India's minister for water resources and river development, Uma Bharti, has announced government efforts to revive the Saraswati, a river that straddles the area between myth and reality.

The Saraswati is believed by many to have flowed from the Himalayas through northern India around 5,000 years ago, before drying up.

The river is mentioned in texts from the Vedic period, and experts have established traces of an ancient river system which matches some attributes of the Saraswati.

Imagery from the Indian Space Research Organisation (Isro) has shown a number of fossil valleys in the northern region of Haryana, corresponding to archaeological sites which suggest ancient settlements along the bank of a river.

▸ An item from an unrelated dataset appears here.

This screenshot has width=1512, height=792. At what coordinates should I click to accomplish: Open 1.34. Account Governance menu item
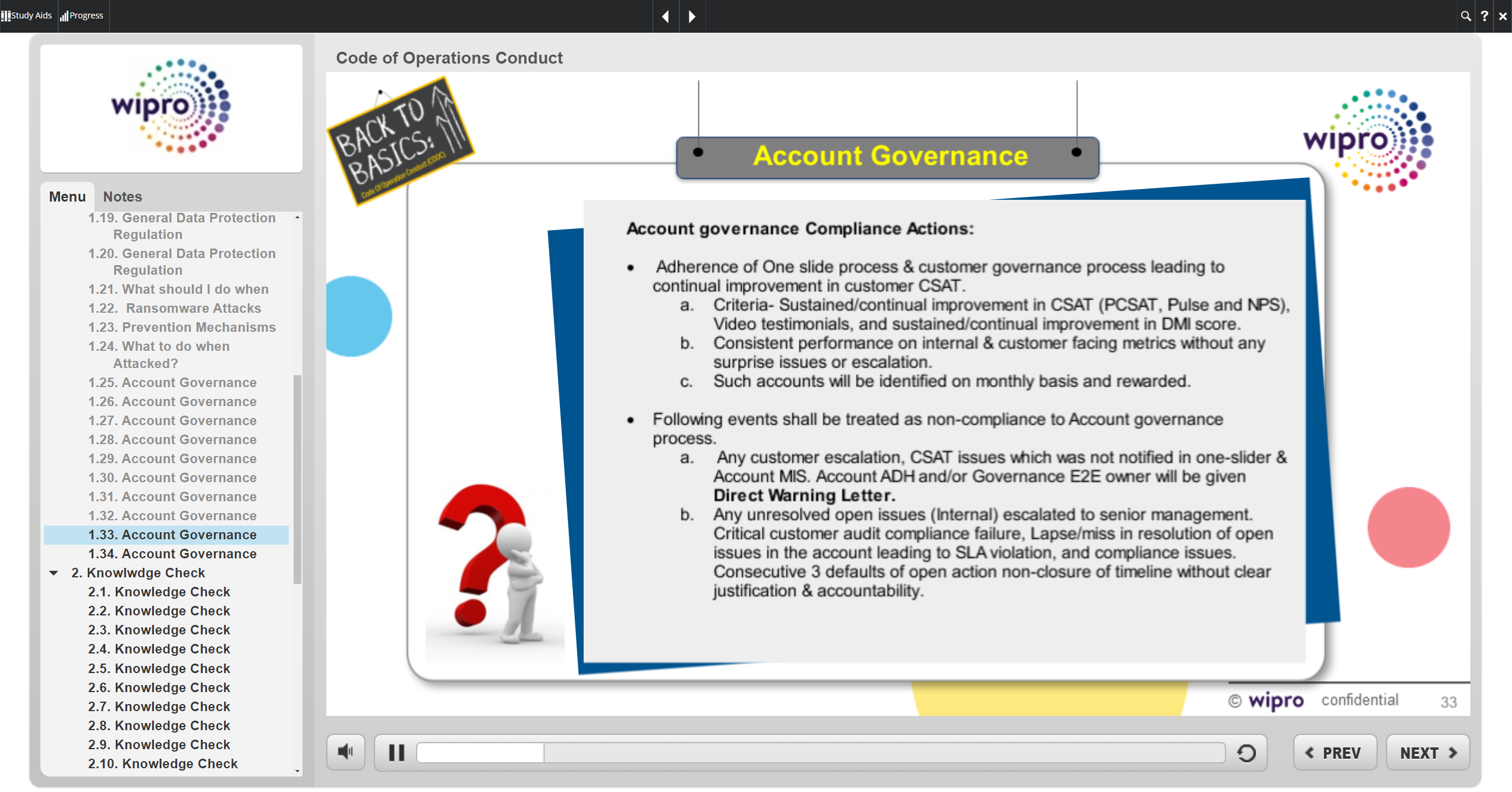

Meanwhile geological and glaciological studies have traced the route of a river through the plains of Haryana, Punjab, Rajasthan and Gujarat.

However it has been claimed by some that the river never existed at all, and was merely a myth.

Bharti told reporters there is sufficient scientific evidence to indicate the Saraswati did indeed exist, adding that the government has begun work "to trace the route of the river", with the ultimate aim of reviving it.

Experts like Umesh Chandra Chaube, professor emeritus of water resource development and hydrology at the Indian Institute of Technology Roorkee, have rubbished Bharti's project, saying that reflooding an area is impossible.

Professor Roger Evans, a hydrology expert at Virginia Tech University in the US, even suggested that reflooding the Saraswati would be the equivalent of putting a man on the Mars.